The parish church of St Nikolaus in Damuls, for 
instance, is on a hill; if it were waterside, we’d describe its 
placement as on a promontory:
| Damuls -- church of St Nikolaus: image July 2024 | 
Already
 more prominent than the surrounding landscape, the position of the 
bells for Vorarlberg churches were even further elevated through built 
bell towers, typically added in the 13th to the 17th centuries. 

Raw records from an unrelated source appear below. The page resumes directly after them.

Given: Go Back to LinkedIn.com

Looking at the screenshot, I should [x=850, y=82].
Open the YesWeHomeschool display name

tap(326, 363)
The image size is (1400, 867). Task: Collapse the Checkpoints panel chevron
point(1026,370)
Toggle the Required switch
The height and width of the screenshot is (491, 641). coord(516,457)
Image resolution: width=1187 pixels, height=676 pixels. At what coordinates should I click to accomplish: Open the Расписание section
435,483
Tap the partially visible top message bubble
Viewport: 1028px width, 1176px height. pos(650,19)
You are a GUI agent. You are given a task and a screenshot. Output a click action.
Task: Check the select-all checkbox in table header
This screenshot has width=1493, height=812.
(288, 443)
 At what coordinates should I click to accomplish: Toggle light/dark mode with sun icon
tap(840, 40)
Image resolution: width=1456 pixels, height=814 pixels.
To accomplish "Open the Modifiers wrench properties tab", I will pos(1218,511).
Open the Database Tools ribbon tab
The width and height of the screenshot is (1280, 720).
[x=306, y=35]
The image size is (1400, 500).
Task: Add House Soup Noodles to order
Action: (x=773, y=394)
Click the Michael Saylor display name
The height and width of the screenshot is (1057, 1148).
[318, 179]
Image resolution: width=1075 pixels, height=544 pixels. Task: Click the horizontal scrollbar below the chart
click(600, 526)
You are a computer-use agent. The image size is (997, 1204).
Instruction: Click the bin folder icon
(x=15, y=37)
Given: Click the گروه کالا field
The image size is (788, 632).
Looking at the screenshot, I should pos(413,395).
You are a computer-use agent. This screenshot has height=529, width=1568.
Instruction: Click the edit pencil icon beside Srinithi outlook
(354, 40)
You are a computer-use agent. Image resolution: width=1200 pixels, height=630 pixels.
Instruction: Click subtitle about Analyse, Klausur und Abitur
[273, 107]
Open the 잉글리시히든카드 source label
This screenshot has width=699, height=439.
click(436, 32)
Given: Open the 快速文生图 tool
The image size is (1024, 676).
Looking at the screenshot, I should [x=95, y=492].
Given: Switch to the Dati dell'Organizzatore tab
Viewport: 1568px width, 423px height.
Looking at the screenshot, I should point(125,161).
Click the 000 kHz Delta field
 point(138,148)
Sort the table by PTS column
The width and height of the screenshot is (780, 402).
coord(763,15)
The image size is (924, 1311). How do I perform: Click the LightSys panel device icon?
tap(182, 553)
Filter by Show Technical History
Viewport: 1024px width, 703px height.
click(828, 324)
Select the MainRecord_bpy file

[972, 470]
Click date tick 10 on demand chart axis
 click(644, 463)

Elevation proves to be even more important than central location; many 
of the central churches of my study are several blocks away from the 
heart of the medieval “downtown,” such as it was. Clearly, the 
acoustical benefits of being high, along with the defensible ones, made 
these locations prime real-estate from the perspective of church 
communications. Neighbors near and far could readily hear the ringing of
 bells for starts or ends of service – along with weather warnings or 
peals of other sorts (war, arrival, general announcements). This meant 
that the topographical benefits of height outweighed the inconveniences 
of a further walk or an uphill climb. Just as at Chaco Canyon, events in
 one place in medieval Vorarlberg were meant to be experienced by 
individuals somewhat distant, and, again like Chaco Canyon, the 
topographical placement of churches and their bells support that. 
Primeau
 and Witt’s study reinforces the idea that sound is not just a byproduct
 of environment but an actively shaped and managed aspect of spatial 
experience. Their concept of the “soundshed” and the methodology of 
SPreAD provide tools for assessing how people in the past may have 
structured their auditory worlds with intention—whether for ceremony, 
communication, or social cohesion.
Applying this framework to 
medieval churches in the Vorarlberg highlights how different cultures 
have used elevation to project sound across landscapes. These parallels 
suggest that sound, like sight, was a crucial factor in how such 
historical spaces were designed and experienced. Soundshed and 
soundscape design mattered as much to the late medieval church-planner 
as to the Chacoan builder some three centuries earlier. Both actively 
sought to manage audibility as an element of their built environment. 
Building for the ear in this way reminds us that sound was never 
incidental—it was an integral part of how people of the past shaped and 
experienced their worlds. 
WORKS CITED:
Hamilton, Sue, Ruth Whitehouse, Keri Brown, Pamela Combes, Edward Herring, and Mike Seager Thomas. “Phenomenology in Practice: Towards a Methodology for a ‘Subjective’ Approach.” European Journal of Archaeology 9, no. 1 (2006): 31–71. 
Kaufmann, Herbert, ed. Sakrale Kunst und Kulturstätten: Landesausgabe Vorarlberg. Innsbruck: Süd-West-Presseverlag, n.d. 
Primeau, Kristy, and David E. Witt.“Soundscapes in the Past: Investigating Sound at the Landscape Level.” Journal of Archaeological Science Reports 19 (2018): 875-885.